Source data:
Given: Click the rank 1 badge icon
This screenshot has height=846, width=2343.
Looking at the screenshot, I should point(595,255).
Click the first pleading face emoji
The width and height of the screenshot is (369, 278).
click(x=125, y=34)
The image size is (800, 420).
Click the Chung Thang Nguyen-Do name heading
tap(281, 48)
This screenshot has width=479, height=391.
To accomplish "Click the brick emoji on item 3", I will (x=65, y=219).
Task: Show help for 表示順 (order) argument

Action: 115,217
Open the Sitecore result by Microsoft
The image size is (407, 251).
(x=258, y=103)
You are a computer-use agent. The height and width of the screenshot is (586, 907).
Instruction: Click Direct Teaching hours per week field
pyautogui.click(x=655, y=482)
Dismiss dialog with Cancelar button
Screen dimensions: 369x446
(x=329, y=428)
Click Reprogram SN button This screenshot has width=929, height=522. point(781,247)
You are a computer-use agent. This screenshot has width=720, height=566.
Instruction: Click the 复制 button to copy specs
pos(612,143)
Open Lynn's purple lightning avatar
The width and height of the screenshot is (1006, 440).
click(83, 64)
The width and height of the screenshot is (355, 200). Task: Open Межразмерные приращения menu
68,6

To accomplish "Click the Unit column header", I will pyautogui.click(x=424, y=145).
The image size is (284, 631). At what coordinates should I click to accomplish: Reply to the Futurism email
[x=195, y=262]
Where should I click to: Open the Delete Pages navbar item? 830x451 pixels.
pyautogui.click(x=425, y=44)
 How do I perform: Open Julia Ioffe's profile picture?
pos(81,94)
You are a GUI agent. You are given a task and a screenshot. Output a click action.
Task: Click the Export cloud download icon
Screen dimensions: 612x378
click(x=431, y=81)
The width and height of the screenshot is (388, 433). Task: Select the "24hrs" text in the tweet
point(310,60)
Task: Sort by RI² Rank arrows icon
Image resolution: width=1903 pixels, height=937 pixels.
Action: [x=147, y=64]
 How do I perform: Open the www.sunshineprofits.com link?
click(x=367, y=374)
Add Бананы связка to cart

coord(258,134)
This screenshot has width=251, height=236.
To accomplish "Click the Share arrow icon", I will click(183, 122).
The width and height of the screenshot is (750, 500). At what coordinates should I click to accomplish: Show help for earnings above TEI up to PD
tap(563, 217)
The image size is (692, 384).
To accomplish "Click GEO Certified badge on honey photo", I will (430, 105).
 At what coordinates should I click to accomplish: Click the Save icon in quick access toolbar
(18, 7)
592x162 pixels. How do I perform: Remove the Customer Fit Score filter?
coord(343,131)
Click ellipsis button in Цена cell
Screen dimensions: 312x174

Activity:
Return the material in full, restating each entry word for word.

Exercise answer:
Given: Click the rank 1 badge icon
This screenshot has height=846, width=2343.
Looking at the screenshot, I should point(595,255).
Click the first pleading face emoji
The width and height of the screenshot is (369, 278).
click(x=125, y=34)
The image size is (800, 420).
Click the Chung Thang Nguyen-Do name heading
tap(281, 48)
This screenshot has width=479, height=391.
To accomplish "Click the brick emoji on item 3", I will (x=65, y=219).
Task: Show help for 表示順 (order) argument

Action: 115,217
Open the Sitecore result by Microsoft
The image size is (407, 251).
(x=258, y=103)
You are a computer-use agent. The height and width of the screenshot is (586, 907).
Instruction: Click Direct Teaching hours per week field
pyautogui.click(x=655, y=482)
Dismiss dialog with Cancelar button
Screen dimensions: 369x446
(x=329, y=428)
Click Reprogram SN button This screenshot has width=929, height=522. point(781,247)
You are a computer-use agent. This screenshot has width=720, height=566.
Instruction: Click the 复制 button to copy specs
pos(612,143)
Open Lynn's purple lightning avatar
The width and height of the screenshot is (1006, 440).
click(83, 64)
The width and height of the screenshot is (355, 200). Task: Open Межразмерные приращения menu
68,6

To accomplish "Click the Unit column header", I will pyautogui.click(x=424, y=145).
The image size is (284, 631). At what coordinates should I click to accomplish: Reply to the Futurism email
[x=195, y=262]
Where should I click to: Open the Delete Pages navbar item? 830x451 pixels.
pyautogui.click(x=425, y=44)
 How do I perform: Open Julia Ioffe's profile picture?
pos(81,94)
You are a GUI agent. You are given a task and a screenshot. Output a click action.
Task: Click the Export cloud download icon
Screen dimensions: 612x378
click(x=431, y=81)
The width and height of the screenshot is (388, 433). Task: Select the "24hrs" text in the tweet
point(310,60)
Task: Sort by RI² Rank arrows icon
Image resolution: width=1903 pixels, height=937 pixels.
Action: [x=147, y=64]
 How do I perform: Open the www.sunshineprofits.com link?
click(x=367, y=374)
Add Бананы связка to cart

coord(258,134)
This screenshot has width=251, height=236.
To accomplish "Click the Share arrow icon", I will click(183, 122).
The width and height of the screenshot is (750, 500). At what coordinates should I click to accomplish: Show help for earnings above TEI up to PD
tap(563, 217)
The image size is (692, 384).
To accomplish "Click GEO Certified badge on honey photo", I will (430, 105).
 At what coordinates should I click to accomplish: Click the Save icon in quick access toolbar
(18, 7)
592x162 pixels. How do I perform: Remove the Customer Fit Score filter?
coord(343,131)
Click ellipsis button in Цена cell
Screen dimensions: 312x174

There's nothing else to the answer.